Sweden has tightened its grip on the industry restricting various financial incentives that could urge players to spend more on gameplay. Companies such as The Kindred Group received a fine of SEK 100 million ($9.5m) for violating the new legislation.

Later in the year, Caesar's Entertainment UK received a fine of £13 million. BGO Entertainment also had anti-money laundering issues and social responsibility failings which led to a £2 million fine. For NetBet there was a £748,000 fine when anti-money laundering shortcomings were brought to light.

The company also received flack for its shortcoming in terms of responsible gambling procedures and policies.

Other fines throughout the years

In 2019, UK gambling firms had to pay £19.6 million in fines for failure to protect players or stop money laundering. About £7.1 million of the fines went straight to Daub Alderney who is in charge of sites like Kitty Bingo and Lucky Pants Bingo.

One of the biggest issues found by the Gambling Commission was the allowance for players to gamble large sums of money in short periods of time. This is problematic as it is often beyond their personal affordability and operators don’t intervene, leading to dangerous gameplay.

Another massive fine was the £11.6 million settlement for Betway. The online betting firm allegedly accepted stolen money from big-spending VIP players. Clear gambling addiction signs were visible with no attempt to help or stop these players from accessing the site.

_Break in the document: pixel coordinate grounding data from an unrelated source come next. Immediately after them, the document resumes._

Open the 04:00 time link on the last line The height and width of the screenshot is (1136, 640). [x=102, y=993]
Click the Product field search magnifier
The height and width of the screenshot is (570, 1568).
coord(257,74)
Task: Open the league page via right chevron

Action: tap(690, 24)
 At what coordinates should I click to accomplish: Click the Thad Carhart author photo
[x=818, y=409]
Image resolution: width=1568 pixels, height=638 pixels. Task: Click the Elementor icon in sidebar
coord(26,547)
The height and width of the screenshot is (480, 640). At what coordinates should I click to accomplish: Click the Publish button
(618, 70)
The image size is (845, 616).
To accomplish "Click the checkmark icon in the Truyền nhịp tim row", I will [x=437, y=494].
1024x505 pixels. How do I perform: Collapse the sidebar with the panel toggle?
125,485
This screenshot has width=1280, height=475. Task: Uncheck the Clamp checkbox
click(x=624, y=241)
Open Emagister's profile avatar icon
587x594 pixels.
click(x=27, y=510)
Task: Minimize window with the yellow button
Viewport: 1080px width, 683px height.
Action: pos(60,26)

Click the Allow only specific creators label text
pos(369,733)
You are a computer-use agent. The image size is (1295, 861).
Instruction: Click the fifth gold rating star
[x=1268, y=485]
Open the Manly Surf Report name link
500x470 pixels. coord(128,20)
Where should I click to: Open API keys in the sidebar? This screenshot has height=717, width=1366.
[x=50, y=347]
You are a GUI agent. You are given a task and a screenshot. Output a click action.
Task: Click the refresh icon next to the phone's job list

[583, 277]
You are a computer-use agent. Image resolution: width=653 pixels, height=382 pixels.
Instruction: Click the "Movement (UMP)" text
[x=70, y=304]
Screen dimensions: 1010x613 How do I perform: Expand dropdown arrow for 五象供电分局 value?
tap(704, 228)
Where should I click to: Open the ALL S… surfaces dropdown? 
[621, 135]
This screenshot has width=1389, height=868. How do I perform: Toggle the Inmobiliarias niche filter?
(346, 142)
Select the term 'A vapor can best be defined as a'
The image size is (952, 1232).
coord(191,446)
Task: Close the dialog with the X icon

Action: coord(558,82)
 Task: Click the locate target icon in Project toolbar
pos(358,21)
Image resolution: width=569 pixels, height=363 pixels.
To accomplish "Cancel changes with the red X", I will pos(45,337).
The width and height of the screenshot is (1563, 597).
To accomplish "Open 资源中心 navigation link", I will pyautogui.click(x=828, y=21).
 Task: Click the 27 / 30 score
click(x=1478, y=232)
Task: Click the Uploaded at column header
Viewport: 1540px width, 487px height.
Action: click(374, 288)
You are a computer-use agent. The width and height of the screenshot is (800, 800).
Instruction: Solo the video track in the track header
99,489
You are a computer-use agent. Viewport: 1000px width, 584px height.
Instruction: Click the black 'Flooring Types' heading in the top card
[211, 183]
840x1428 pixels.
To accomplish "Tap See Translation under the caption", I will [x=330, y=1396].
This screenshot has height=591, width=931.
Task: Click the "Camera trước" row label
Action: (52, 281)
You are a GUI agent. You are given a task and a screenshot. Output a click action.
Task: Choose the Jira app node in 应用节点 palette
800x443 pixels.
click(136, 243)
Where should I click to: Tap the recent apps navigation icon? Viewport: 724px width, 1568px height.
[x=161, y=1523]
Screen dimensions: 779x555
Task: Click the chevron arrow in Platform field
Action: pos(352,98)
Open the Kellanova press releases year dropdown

32Red was in hot water in 2018 when the online casino operator was accused of encouraging a problem gambler to keep playing. The online casino operator received a heavy £2 million fine ($USD 2.7 million) for its failure to help the player and the encouragement of dangerous gameplay activities.

These fines and increasing changes in regulations are indications of the seriousness and dedication governments and regulators have towards protecting players. There is an increase in the number of problem gamblers and regulators across the globe are hard at work at putting restrictive measures in place and additional controls to give players back control.